Apple a dévoilé mardi les premiers Mac basés sur son processeur maison M1, reposant sur une architecture ARM. Basée sur un design proche de la puce A14 de l’iPhone 12, le SoC M1 comporte plus de cœurs, plus de mémoire et des limites thermiques plus élevées afin d’offrir des niveaux de performance adaptés à des machines portables. Selon les dires de la firme de Cupertino, les performances et l’efficacité énergétique de sa puce M1 sont exceptionnelles. Voici ce que l’on sait sur le système sur puce SoC M1.

Un design ARM classique avec 2 fois 4 cœurs

À la différence de la puce A14 qui intègre un processeur à six cœurs – quatre cœurs basse consommation et deux cœurs à haute performance – la puce M1 cadencée à 3,2 GHz comporte une paire de cœurs haute performance supplémentaire, soit huit cœurs au total. Les benchmarks de performance de la puce A14 nous ont déjà permis de nous faire une idée de la vitesse de ces cœurs, et compte tenu des limites plus élevées de puissance et thermiques d’un ordinateur portable, ces puces devraient avoir encore plus de place pour respirer.

Par rapport à la puce A14, Apple a doublé le nombre de cœurs haute performance et conservé quatre cœurs basse consommation, pour arriver à un total de huit cœurs. (Crédit : Apple)

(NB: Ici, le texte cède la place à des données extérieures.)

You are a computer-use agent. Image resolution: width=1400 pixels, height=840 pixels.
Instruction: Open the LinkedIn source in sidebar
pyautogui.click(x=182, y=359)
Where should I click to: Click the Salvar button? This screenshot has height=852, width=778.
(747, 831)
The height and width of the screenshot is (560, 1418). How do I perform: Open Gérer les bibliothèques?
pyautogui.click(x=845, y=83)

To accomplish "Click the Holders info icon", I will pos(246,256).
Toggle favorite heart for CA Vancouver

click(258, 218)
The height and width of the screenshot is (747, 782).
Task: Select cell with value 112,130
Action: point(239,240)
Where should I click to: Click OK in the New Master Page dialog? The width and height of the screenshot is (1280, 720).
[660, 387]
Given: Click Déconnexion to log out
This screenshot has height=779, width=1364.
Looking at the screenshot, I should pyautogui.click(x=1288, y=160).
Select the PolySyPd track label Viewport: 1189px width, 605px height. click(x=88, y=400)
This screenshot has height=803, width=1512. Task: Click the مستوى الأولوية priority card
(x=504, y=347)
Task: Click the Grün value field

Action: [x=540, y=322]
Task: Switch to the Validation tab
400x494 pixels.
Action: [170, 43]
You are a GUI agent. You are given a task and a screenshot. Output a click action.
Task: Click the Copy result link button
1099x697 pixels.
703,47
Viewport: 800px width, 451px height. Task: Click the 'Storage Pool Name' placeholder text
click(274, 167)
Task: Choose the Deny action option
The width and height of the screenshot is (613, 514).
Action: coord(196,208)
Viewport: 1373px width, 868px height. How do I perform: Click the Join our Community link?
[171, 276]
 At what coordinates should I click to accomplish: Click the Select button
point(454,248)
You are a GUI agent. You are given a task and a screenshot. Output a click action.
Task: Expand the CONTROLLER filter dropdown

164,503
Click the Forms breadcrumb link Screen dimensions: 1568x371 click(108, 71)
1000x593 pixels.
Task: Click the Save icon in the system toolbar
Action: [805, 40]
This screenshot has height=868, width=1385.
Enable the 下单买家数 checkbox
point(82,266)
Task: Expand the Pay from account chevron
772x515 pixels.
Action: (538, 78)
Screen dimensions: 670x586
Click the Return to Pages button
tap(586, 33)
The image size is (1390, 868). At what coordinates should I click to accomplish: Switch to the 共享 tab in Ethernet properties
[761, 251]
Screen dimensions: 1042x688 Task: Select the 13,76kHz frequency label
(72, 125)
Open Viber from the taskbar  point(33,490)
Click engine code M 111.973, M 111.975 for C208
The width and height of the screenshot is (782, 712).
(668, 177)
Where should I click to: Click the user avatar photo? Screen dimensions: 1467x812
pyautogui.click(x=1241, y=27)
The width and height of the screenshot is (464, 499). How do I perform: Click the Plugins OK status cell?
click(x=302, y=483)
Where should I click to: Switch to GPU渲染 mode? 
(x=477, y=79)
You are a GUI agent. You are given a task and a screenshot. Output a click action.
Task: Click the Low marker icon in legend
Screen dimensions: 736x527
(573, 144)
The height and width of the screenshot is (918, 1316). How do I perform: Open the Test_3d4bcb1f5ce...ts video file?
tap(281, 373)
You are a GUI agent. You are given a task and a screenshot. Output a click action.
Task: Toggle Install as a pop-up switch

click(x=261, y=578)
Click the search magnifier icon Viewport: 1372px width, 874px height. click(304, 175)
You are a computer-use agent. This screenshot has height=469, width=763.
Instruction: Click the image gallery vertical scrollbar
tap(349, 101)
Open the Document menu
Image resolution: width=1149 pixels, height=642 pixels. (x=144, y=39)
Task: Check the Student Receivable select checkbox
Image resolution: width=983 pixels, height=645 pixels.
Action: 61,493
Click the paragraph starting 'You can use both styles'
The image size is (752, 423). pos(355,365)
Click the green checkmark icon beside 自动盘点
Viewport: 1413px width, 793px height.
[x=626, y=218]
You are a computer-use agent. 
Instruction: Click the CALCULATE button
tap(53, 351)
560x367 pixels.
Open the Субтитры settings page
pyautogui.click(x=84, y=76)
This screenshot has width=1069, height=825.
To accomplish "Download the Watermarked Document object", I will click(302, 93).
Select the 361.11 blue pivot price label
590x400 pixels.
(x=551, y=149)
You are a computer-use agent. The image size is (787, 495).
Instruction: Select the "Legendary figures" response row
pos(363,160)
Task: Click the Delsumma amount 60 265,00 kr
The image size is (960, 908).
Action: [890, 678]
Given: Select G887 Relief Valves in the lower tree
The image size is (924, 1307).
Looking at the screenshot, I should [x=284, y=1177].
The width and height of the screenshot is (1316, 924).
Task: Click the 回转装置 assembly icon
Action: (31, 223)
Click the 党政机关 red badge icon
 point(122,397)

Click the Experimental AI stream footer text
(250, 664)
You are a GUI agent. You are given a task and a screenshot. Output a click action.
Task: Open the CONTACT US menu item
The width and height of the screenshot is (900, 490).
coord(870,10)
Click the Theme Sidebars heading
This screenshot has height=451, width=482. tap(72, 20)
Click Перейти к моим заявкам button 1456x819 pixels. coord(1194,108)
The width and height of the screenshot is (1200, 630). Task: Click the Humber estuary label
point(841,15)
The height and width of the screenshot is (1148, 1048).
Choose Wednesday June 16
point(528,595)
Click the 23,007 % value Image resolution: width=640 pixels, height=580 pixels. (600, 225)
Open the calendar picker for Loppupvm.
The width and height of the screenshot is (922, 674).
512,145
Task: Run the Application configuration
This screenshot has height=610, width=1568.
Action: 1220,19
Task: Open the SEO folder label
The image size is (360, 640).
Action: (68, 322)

Par rapport à la puce A14, Apple a également doublé le nombre de noyaux GPU, qui passent de quatre à huit dans le SoC M1. Selon Apple, cette carte graphique intégrée est la plus rapide de tous les ordinateurs portables. Apple affirme, sans benchmarks à l’appui, que sa puce est « jusqu’à deux fois plus rapide que la dernière puce pour ordinateur portable ». Selon le constructeur, le MacBook Air équipé de la puce M1 est plus rapide que 98 % des ordinateurs portables. Cela n’inclut pas seulement les portables « fins et légers » ou « les portables de sa catégorie », mais tous les portables PC. Une allégation qui nous semble bien péremptoire si on considère les performances des puces Qualcomm sur les PC Windows 10. Qualcomm indiquait aussi que sa puce Snapdragon 8cx était plus rapide qu’un processeur Intel Core i5. Enfin, la différence de performances entre les puces Apple pour smartphones iOS et celles de Qualcomm pour les mobiles Android haut de gamme n’est pas flagrante. Toutes ces puces reposes sur les mêmes design de base fournis par ARM avec des ajouts complémentaires. Et, le simple passage de 7 à 5 nm pour la gravure des puces ne suffit pas à expliquer une telle différence en termes de performances. Avec ses puces Comet Lake-S (Core i de 10e génération) gravées en 14 nm , Intel fait aussi bien qu’AMD avec ses processeurs Matisse (Ryzen 3000) fabriqués en 7 nm. Une fois de plus la finesse de gravure ne fait pas tout.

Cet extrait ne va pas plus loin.